MERCADO TRIGO: Negócios seguem lentos no Brasil e preços variam pouco

   Porto Alegre, 11 de julho de 2023 – O mercado brasileiro de trigo segue operando com lentidão e preços sem grandes alterações. Os moinhos seguem na defensiva e alongando as aquisições para retirada a partir de agosto.

   No Rio Grande do Sul foi reportado negócio a R$ 1.300 a tonelada. No Paraná indicações no CIF moinhos a R$ 1.500/tonelada.
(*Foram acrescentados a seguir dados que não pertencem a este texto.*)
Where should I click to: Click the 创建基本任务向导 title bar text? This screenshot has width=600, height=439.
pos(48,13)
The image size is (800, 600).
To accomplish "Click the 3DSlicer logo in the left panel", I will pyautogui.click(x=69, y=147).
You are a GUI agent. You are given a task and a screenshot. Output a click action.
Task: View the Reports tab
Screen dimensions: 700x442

   Segundo o analista de SAFRAS & Mercado, Élcio Bento, com a safra seguindo sem grandes percalços e, com a farinha dando sinais de arrefecimento, a indústria segue reticente em alongar seus estoques. “A percepção é de que os preços de safra nova serão bastante inferiores aos da velha. No oeste do Paraná, por exemplo, onde o cereal ingressa a partir da segunda quinzena de setembro, as indicações ficam por volta de R$ 1.250/tonelada. Isso corresponde a uma queda de 12,5% sobre os preços da safra velha”, disse.
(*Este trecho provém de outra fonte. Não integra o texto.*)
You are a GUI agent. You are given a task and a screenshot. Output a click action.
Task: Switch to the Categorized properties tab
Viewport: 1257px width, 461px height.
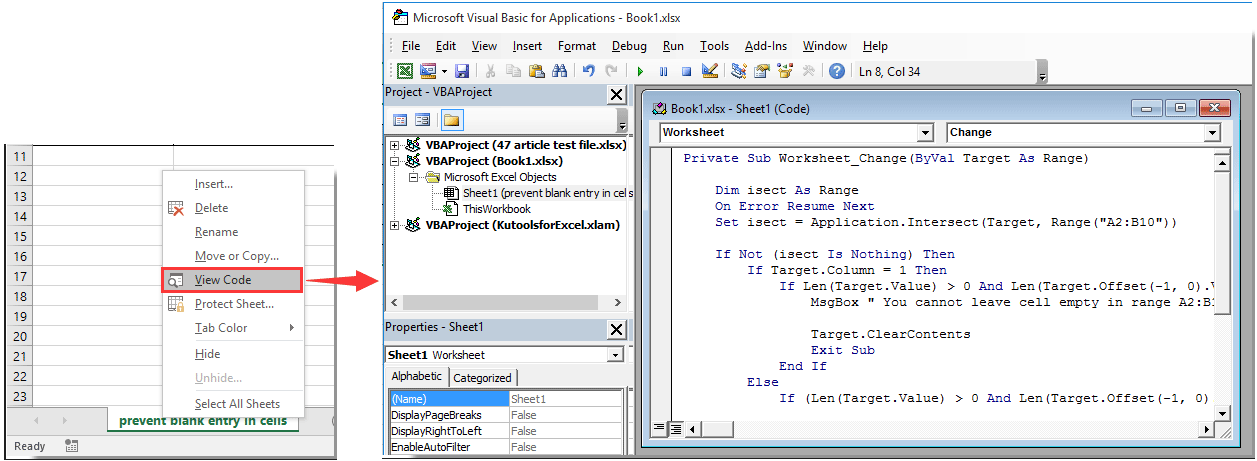(482, 378)
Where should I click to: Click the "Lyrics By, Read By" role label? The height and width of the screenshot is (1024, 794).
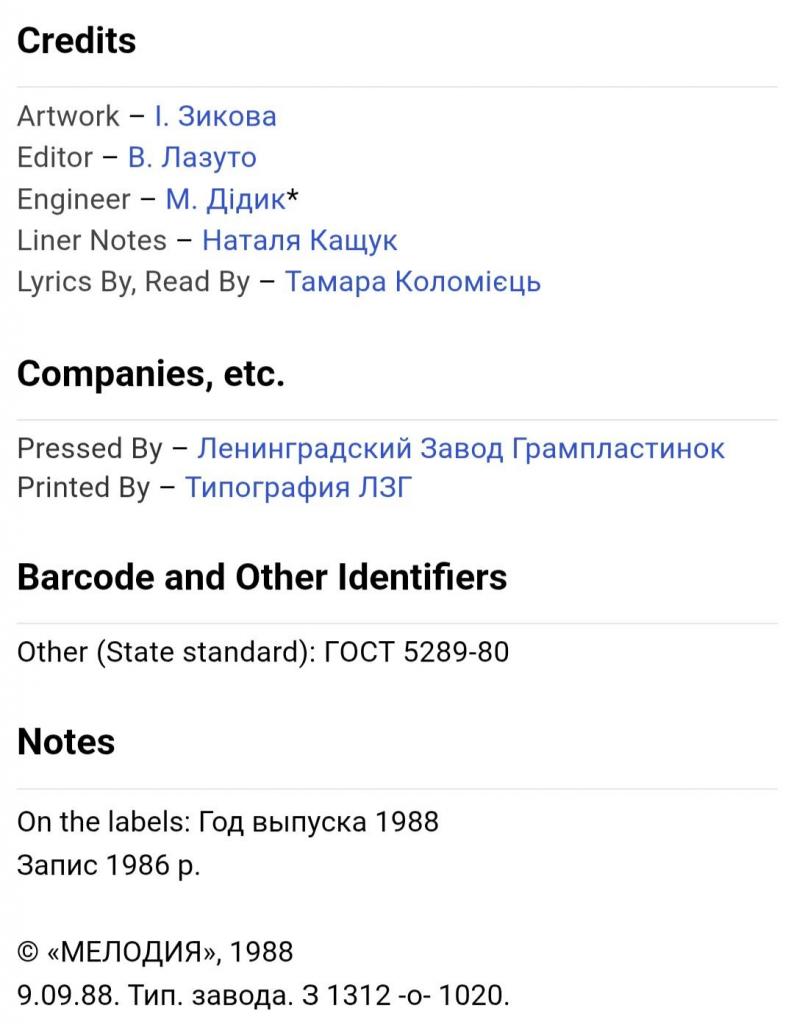coord(133,281)
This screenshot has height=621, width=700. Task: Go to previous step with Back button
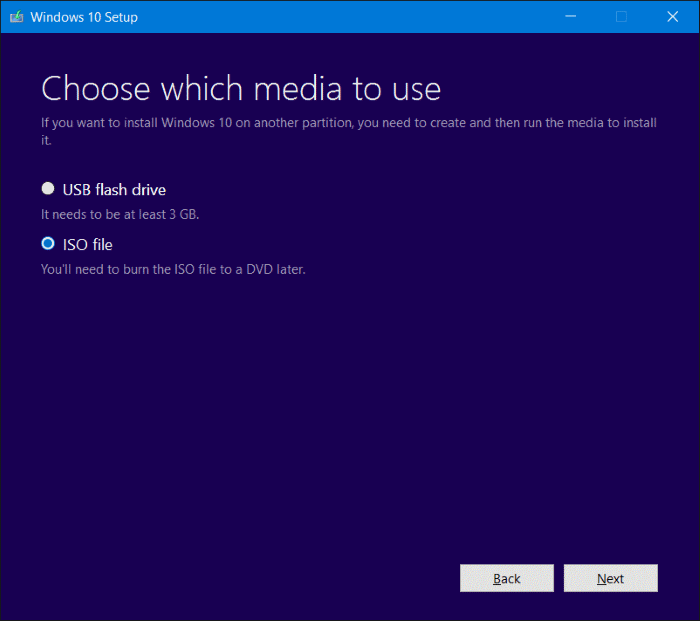tap(506, 578)
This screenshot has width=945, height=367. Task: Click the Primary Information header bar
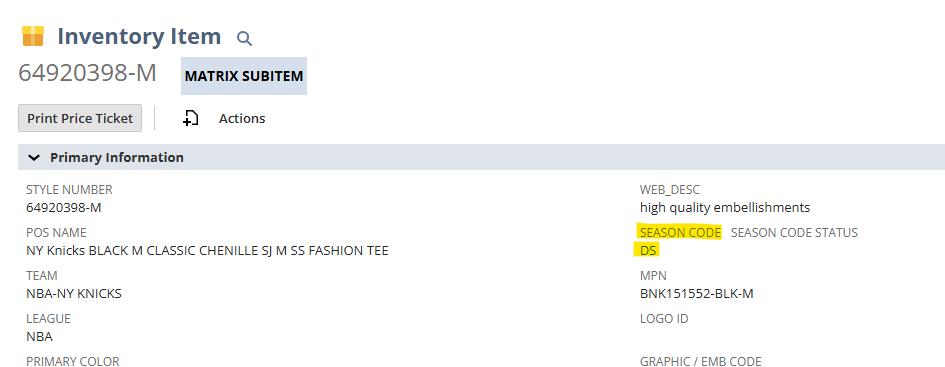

   Os negócios no mercado mineiro a R$ 1.300/tonelada corroboram essa percepção da busca de um patamar inferior para os grãos de safra nova. “Um movimento que não seja nessa direção somente ocorre numa eventual frustração da produção nacional”, salientou.

Chicago

   A Bolsa de Mercadorias de Chicago (CBOT) para o trigo encerrou com preços acentuadamente mais altos. O mercado foi impulsionado pelas lavouras dos Estados Unidos piores que o esperado e pelo clima adverso sobre algumas regiões produtoras do país.

   Segundo a Dow Jones, o trigo de inverno das planícies do sul dos EUA sofre com chuvas intensas, que atrasam a colheita e causam doenças nas plantas. A alta do petróleo e a desaceleração do dólar frente a outras moedas completaram o cenário positivo aos preços.
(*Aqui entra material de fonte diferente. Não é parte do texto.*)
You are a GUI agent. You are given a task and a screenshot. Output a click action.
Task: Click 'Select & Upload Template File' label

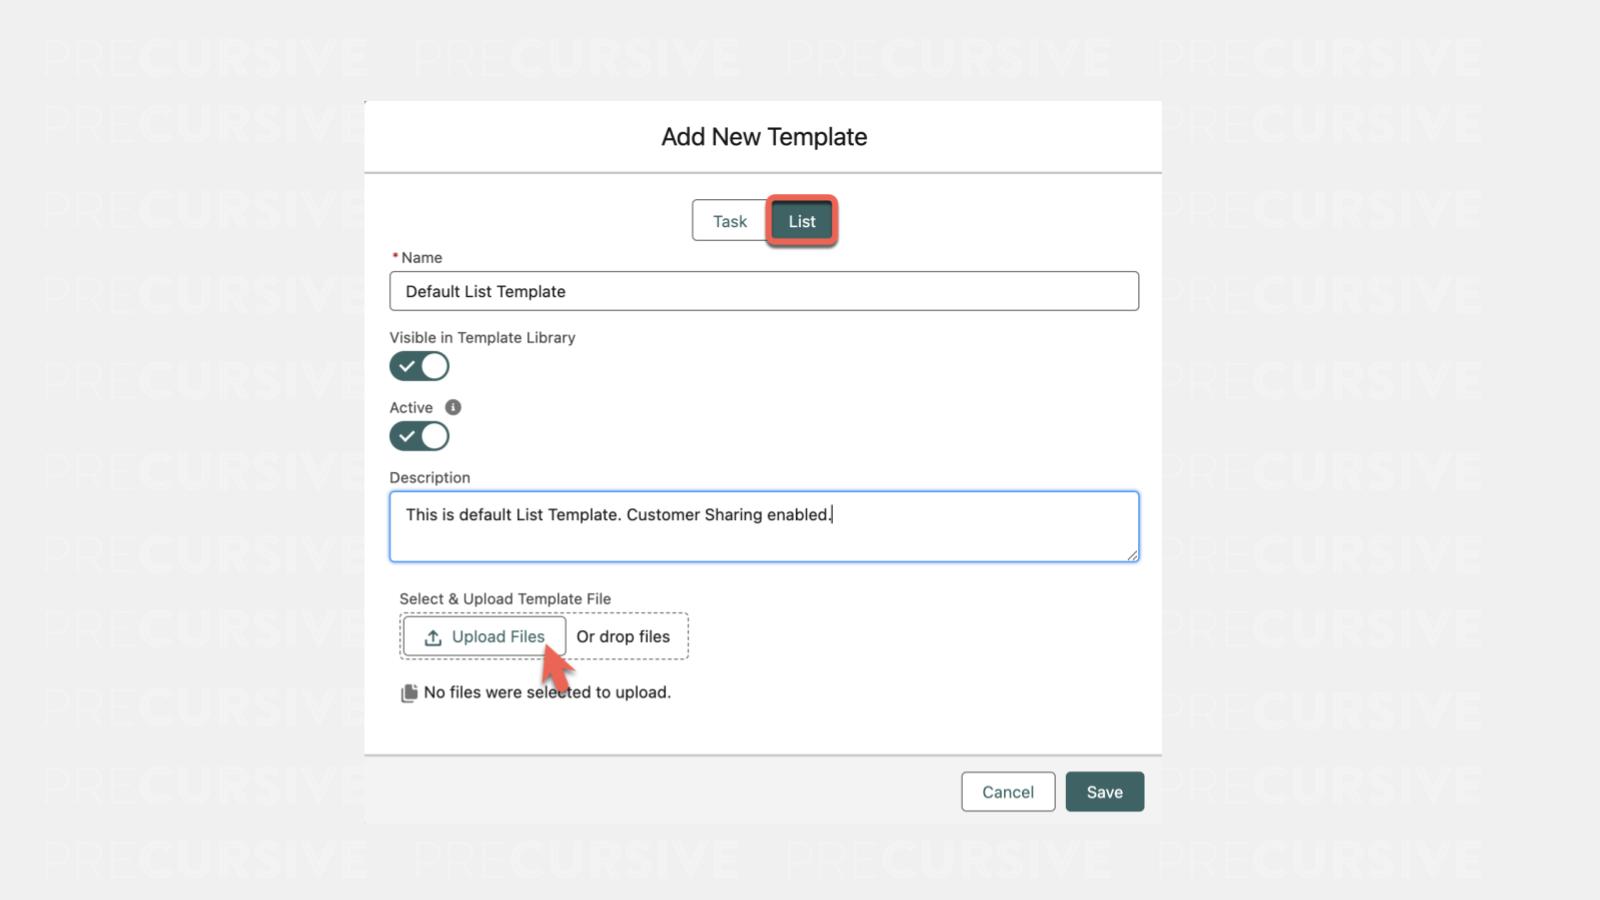[505, 599]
   Além disso, de acordo com a Reuters, a Rússia lançou ataques contra a capital da Ucrânia, no porto de Odesa, no Mar Negro, e na região sul de Kherson, nesta terça-feira. O ataque foi antes do início da cúpula da Otan na Lituânia, onde ameaças à segurança de Moscou estavam na agenda.

   O USDA divulgou dados sobre as condições das lavouras americanas de trigo primavera. Segundo o USDA, até 9 de julho, 47% estão entre boas e excelentes condições (o mercado esperava 49%), 37% em situação regular e 16% em condições entre ruins e muito ruins. Na semana passada, os percentuais ficavam em 48%, 40% e 12%, respectivamente.

   Já o trigo de inverno, segundo o USDA, até 9 de julho, 40% estavam entre boas e excelentes condições (o mercado esperava 40%), 32% em situação regular e 28% em condições entre ruins e muito ruins. Na semana passada, as condições se dividiam em 40%, 31% e 29%, respectivamente. Até 9 de julho, a colheita das lavouras de inverno dos EUA estava apontada em 46%. O mercado esperava 51%. Na semana passada, eram 37%. Em igual período do ano passado, o número estava em 62% e a média dos últimos cinco anos é de 59%.

   No fechamento, os contratos com entrega em setembro eram cotados a US$ 6,60 1/2 por bushel, alta de 14,25 centavos de dólar, ou 2,2%, em relação ao fechamento anterior. Os contratos com entrega em dezembro eram negociados a US$ 6,78 por bushel, recuo de 14,50 centavos, ou 2,18% em relação ao fechamento anterior.

Câmbio

   O dólar comercial encerrou a sessão em queda de 0,43%, sendo negociado a R$ 4,8610 para venda e a R$ 4,8590 para compra. Durante o dia, a moeda norte-americana oscilou entre a mínima de R$ 4,8550 e a máxima de R$ 4,9230.